Posted by Arun C Murthy <ar...@yahoo-inc.com>.
On Wed, Jan 02, 2008 at 12:08:53PM -0800, Jason Venner wrote:
>In our case, we have specific jobs that due to resource constraints can 
>only be run serially (ie: 1 instance per machine).

I see, at this point there isn't anything in Hadoop which can help you out here...

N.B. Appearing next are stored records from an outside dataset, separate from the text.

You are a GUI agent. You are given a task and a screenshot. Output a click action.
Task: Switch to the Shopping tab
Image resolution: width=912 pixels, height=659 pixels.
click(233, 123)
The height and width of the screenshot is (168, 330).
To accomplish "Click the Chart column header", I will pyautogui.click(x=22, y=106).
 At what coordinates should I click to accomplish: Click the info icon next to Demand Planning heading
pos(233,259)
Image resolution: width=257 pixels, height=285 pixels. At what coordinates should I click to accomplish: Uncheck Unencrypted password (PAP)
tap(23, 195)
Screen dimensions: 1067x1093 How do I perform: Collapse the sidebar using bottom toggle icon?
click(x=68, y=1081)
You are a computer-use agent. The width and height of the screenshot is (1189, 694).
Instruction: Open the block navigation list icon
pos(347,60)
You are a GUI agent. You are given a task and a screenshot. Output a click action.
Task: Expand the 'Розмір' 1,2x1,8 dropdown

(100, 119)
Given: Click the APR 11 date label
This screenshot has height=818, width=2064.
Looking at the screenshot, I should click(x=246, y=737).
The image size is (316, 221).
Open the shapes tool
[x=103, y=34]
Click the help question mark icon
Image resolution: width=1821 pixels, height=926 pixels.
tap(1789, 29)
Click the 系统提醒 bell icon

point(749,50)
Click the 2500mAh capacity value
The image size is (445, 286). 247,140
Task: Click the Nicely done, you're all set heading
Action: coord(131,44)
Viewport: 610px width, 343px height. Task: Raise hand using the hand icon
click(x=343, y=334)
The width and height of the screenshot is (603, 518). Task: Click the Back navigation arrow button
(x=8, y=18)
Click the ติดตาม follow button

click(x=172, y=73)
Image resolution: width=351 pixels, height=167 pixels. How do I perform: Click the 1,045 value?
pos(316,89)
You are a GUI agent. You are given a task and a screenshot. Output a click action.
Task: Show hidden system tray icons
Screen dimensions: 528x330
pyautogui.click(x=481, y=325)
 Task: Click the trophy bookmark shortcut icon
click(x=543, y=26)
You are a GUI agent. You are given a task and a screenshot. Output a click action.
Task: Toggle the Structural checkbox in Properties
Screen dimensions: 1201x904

Having said that, could you consider running another Map-Reduce cluster with mapred.tasktracker.map.tasks.maximum set to 1 for these special jobs?
Run this cluster on the same machines simultaneously with the your _regular_ cluster; just pick different ports etc.

hth,
Arun

>Most of our jobs are more normal and can be run in parallel on the machines.
>
>Arun C Murthy wrote:
>>Billy,
>>
>>
>>On Wed, Jan 02, 2008 at 01:38:06PM -0600, Billy wrote:
>>  
>>>If I add this to a command line as a -jobconf should it be enforced?
>>>
>>>    
>>
>>This is a property of the TaskTracker and hence cannot be set on a per-job 
>>basis...
>>
>>  
>>>Say I have a job that I want to run only 1 map at a time per server
>>>
>>>    
>>
>>Could you describe your reasons?
>>
>>Arun
>>
>>  
>>>I have tried this and look in the job.xml file and its set correctly but 
>>>not enforced.
>>>
>>>    
>>
>>
>>  
>>>Billy
>>>
>>>
>>>
>>>    

Re: mapred.tasktracker.map.tasks.maximum

Posted by Jason Venner <ja...@attributor.com>.
In our case, we have specific jobs that due to resource constraints can 
only be run serially (ie: 1 instance per machine).
Most of our jobs are more normal and can be run in parallel on the machines.

Arun C Murthy wrote:
> Billy,
>
>
> On Wed, Jan 02, 2008 at 01:38:06PM -0600, Billy wrote:
>   
>> If I add this to a command line as a -jobconf should it be enforced?
>>
>>     
>
> This is a property of the TaskTracker and hence cannot be set on a per-job basis...
>
>   
>> Say I have a job that I want to run only 1 map at a time per server
>>
>>     
>
> Could you describe your reasons?
>
> Arun
>
>   
>> I have tried this and look in the job.xml file and its set correctly but not 
>> enforced.
>>
>>     
>
>
>   
>> Billy
>>
>>
>>
>>     

Re: mapred.tasktracker.map.tasks.maximum

Posted by Arun C Murthy <ar...@yahoo-inc.com>.
Billy,


On Wed, Jan 02, 2008 at 01:38:06PM -0600, Billy wrote:
>If I add this to a command line as a -jobconf should it be enforced?
>

This is a property of the TaskTracker and hence cannot be set on a per-job basis...

>Say I have a job that I want to run only 1 map at a time per server
>

Could you describe your reasons?

Arun

>I have tried this and look in the job.xml file and its set correctly but not 
>enforced.
>


>Billy
>
>
>